El huracán indomeñable de la tecnología barre el mundo imponiendo sus coordenadas como hechos y eslóganes. La posibilidad de hacerlo todo en menos tiempo es el nuevo Bien. Y «hoy mientras el tiempo se acelera, el espacio se hace más breve, se encoge […], es insignificante». Mèlich propone un reconocimiento del espacio que combata el «no importa donde estés». Sí, importa donde estemos, porque si no, el reverso es que tampoco importa el que está: si alguien cae a mi lado, qué más da, no voy a socorrerlo porque lo importante es ir hablando por la calle con alguien en el otro lado del mundo. No. El autor, el caminante habla de «desubjetivar el tiempo» y alejarlo de la experiencia individual. La clave es sencillamente mirar con algo de atención alrededor. Y sin prisa. En ese vistazo es por donde penetra la ética: «El tiempo es la relación con los otros, denota la incertidumbre y abre la existencia al mundo y a la alteridad, a lo que no puede ser dominado ni domesticado. Si no se comprende el tiempo desde esta perspectiva, no será posible pensar una relación fundamental para habitar el mundo: la ética». La contrapone a la moral porque esta «reduce el devenir al concepto […], supedita la acción al protocolo». Y concluye: «Los defensores del totalitarismo, en cualquiera de sus formas, también los del totalitarismo tecnológico, creen que con la moral es suficiente, que basta con ella. Pero no es así. La ética es lo que genera mala conciencia a la moral, lo que provoca vergüenza. Tendríamos que dejar de pensar la ética en términos de “bien” o de “deber” e intentar imaginarla desde el tiempo, desde la pluralidad de perspectivas, desde las sombras y desde las ambigüedades, desde la vergüenza y desde la compasión».

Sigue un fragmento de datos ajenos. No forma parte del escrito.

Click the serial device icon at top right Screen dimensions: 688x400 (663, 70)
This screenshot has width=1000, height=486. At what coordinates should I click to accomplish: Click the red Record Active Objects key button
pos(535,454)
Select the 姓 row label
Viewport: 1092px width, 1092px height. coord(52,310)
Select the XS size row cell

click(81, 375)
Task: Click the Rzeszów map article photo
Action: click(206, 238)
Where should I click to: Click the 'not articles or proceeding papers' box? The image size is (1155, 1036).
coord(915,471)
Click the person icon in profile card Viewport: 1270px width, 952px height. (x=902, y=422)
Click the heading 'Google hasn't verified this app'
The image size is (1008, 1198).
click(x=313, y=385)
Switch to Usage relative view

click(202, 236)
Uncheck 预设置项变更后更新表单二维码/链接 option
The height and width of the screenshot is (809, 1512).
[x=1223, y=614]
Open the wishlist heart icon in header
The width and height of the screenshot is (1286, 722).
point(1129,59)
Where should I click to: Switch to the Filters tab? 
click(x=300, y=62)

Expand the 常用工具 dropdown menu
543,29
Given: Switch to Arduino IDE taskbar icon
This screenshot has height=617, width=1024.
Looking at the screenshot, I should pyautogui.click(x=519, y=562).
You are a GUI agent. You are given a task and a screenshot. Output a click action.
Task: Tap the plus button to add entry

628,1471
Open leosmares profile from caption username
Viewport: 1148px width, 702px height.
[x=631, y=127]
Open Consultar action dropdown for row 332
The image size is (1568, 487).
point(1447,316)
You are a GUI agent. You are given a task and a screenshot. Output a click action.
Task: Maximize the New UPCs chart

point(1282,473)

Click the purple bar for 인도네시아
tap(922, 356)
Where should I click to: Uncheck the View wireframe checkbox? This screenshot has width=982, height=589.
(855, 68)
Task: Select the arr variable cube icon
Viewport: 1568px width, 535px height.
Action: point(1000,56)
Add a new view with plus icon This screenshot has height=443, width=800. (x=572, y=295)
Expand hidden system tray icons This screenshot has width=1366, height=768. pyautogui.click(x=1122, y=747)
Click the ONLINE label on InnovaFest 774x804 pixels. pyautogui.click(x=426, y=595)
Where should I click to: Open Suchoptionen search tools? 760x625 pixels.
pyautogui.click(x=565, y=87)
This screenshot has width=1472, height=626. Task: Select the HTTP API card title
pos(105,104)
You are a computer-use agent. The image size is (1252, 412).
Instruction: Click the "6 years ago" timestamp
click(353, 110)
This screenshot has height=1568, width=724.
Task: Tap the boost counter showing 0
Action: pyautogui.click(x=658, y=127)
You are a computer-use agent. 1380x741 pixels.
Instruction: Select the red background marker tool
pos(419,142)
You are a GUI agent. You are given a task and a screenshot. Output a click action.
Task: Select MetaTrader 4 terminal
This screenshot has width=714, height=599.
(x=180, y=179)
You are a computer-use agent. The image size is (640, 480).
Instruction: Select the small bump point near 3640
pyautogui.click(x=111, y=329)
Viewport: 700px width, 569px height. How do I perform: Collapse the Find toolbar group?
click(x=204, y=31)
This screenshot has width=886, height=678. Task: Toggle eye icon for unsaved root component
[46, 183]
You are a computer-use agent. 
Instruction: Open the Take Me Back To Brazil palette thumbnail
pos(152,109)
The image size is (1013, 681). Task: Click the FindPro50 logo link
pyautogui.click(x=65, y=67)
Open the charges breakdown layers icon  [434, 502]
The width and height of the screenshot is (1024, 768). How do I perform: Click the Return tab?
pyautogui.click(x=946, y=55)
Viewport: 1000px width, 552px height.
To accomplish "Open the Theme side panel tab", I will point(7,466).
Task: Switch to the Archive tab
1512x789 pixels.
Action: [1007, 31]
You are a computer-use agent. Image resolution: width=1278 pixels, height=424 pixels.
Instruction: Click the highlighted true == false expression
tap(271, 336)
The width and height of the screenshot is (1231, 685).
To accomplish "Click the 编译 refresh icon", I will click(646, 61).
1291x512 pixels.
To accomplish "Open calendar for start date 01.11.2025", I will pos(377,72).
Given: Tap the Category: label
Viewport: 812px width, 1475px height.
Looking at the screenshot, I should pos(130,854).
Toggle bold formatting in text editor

El autor, el caminante habla de «desubjetivar el tiempo». La clave es mirar con algo de atención alrededor. Y sin prisa. Solo así es posible que penetre la ética

El sinsentido como sentido del mundo

El desempalabramiento del mundo revela, al final una crisis de sentido. Sin palabras, sin sentido, la existencia no se detiene y el caminante, en su búsqueda, tampoco: «Ese es el reto de este ensayo ‒escribe Mèlich‒, pensar si el sentido puede ser inmanente al mundo y, si puede serlo, de qué tipo sería». Desechadas ya las respuestas (o fines) económicos, instrumentales o de mera innovación o moda, el caminante busca un sentido que permita una relación múltiple, que no se pliegue a la lógica de los sistemas simbólicos precocinados; cambiante, para acoger los distintos estados vitales; y ambigua, que admita sombras y dudas… Lo encuentra: «El sentido del mundo es el sinsentido. El único sentido al alcance de los seres finitos». Lo sitúa, está a caballo entre «el absurdo existencial, por un lado, y el sentido pleno y con mayúsculas de la metafísica, por el otro». Lo define: «No pretenderá eludir el vértigo de las relaciones con el mundo, ni convertir a los sujetos en seres que sepan resolver de forma efectiva sus problemas, no será ni consolador ni competente». Al contrario, es un sentido que recuerda la indisponibilidad del mundo y que «no todo es posible». Esta es su ética, una ética de la vergüenza bien consciente de que ni podemos disponer del mundo ni todo es posible. Y además, recuerda: «un mundo plenamente disponible es inmundo».

Para finalizar el texto, el recuerdo del aforismo de Kafka que sirve como exergo a este ensayo sobre un tiempo precario, de Joan-Carles Mèlich. «En la lucha entre tú y el mundo, defiende al mundo».